Merge pull request #91745 from Bisnode/gh-87369

Presence of bearer token should cancel exec action

Kubernetes-commit: fe43b104ba28271f06cae81100e9baf38bc26391

plugin/pkg/client/auth/exec/exec.go

@@ -237,6 +237,15 @@ type credentials struct {
 // UpdateTransportConfig updates the transport.Config to use credentials
 // returned by the plugin.
 func (a *Authenticator) UpdateTransportConfig(c *transport.Config) error {
+	// If a bearer token is present in the request - avoid the GetCert callback when
+	// setting up the transport, as that triggers the exec action if the server is
+	// also configured to allow client certificates for authentication.

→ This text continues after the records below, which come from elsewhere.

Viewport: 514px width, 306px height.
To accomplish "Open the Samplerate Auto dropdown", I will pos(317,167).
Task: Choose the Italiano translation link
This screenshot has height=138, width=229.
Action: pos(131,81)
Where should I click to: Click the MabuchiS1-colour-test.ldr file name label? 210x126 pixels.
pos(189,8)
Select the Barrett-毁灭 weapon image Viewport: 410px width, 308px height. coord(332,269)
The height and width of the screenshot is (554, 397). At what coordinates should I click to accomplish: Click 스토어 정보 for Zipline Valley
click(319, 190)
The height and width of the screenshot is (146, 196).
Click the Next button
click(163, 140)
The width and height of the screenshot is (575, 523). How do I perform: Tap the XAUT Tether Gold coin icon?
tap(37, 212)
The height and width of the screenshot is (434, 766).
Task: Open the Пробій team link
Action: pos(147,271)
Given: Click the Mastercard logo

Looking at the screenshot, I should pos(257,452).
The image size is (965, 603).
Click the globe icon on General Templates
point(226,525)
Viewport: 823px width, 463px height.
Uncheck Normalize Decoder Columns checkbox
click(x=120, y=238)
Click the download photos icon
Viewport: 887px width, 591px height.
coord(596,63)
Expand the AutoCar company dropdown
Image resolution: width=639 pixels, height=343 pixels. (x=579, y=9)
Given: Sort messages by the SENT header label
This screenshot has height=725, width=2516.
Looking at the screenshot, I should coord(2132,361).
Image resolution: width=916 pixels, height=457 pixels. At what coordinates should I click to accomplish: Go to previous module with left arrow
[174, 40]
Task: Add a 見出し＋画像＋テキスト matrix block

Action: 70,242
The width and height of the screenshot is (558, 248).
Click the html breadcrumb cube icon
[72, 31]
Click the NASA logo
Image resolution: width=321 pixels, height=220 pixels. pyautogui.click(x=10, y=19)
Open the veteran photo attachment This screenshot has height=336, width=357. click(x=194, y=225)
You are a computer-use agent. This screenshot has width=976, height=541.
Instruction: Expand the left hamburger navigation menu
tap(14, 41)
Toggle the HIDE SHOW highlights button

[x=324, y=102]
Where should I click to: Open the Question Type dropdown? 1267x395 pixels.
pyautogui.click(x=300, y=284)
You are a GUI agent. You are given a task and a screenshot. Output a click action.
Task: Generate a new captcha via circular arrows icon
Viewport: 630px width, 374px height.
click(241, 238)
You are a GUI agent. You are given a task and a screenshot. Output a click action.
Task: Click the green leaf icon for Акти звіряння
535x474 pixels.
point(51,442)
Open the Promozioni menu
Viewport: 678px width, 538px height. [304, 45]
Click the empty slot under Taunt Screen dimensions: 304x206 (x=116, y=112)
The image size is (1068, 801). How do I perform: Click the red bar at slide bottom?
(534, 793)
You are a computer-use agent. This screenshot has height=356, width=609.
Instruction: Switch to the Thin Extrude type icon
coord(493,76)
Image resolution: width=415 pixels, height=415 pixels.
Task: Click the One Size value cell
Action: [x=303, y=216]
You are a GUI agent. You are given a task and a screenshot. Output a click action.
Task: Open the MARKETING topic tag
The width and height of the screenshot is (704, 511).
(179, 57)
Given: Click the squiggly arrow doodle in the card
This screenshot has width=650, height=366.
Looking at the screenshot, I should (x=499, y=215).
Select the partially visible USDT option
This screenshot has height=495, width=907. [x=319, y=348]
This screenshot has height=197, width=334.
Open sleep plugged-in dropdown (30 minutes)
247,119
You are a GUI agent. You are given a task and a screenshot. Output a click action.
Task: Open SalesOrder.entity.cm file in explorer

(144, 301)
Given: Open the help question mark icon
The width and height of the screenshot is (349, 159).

For requests
+	// like "kubectl get --token (token) pods" we should assume the intention is to
+	// use the provided token for authentication.
+	if c.HasTokenAuth() {
+		return nil
+	}
+
 	c.Wrap(func(rt http.RoundTripper) http.RoundTripper {
 		return &roundTripper{a, rt}
 	})

plugin/pkg/client/auth/exec/exec_test.go

@@ -651,6 +651,27 @@ func TestRoundTripper(t *testing.T) {
 	get(t, http.StatusOK)
 }
 
+func TestTokenPresentCancelsExecAction(t *testing.T) {
+	a, err := newAuthenticator(newCache(), &api.ExecConfig{
+		Command:    "./testdata/test-plugin.sh",
+		APIVersion: "client.authentication.k8s.io/v1alpha1",
+	})
+	if err != nil {
+		t.Fatal(err)
+	}
+
+	// UpdateTransportConfig returns error on existing TLS certificate callback, unless a bearer token is present in the
+	// transport config, in which case it takes precedence
+	cert := func() (*tls.Certificate, error) {
+		return nil, nil
+	}
+	tc := &transport.Config{BearerToken: "token1", TLS: transport.TLSConfig{Insecure: true, GetCert: cert}}
+
+	if err := a.UpdateTransportConfig(tc); err != nil {
+		t.Error("Expected presence of bearer token in config to cancel exec action")
+	}
+}
+
 func TestTLSCredentials(t *testing.T) {
 	now := time.Now()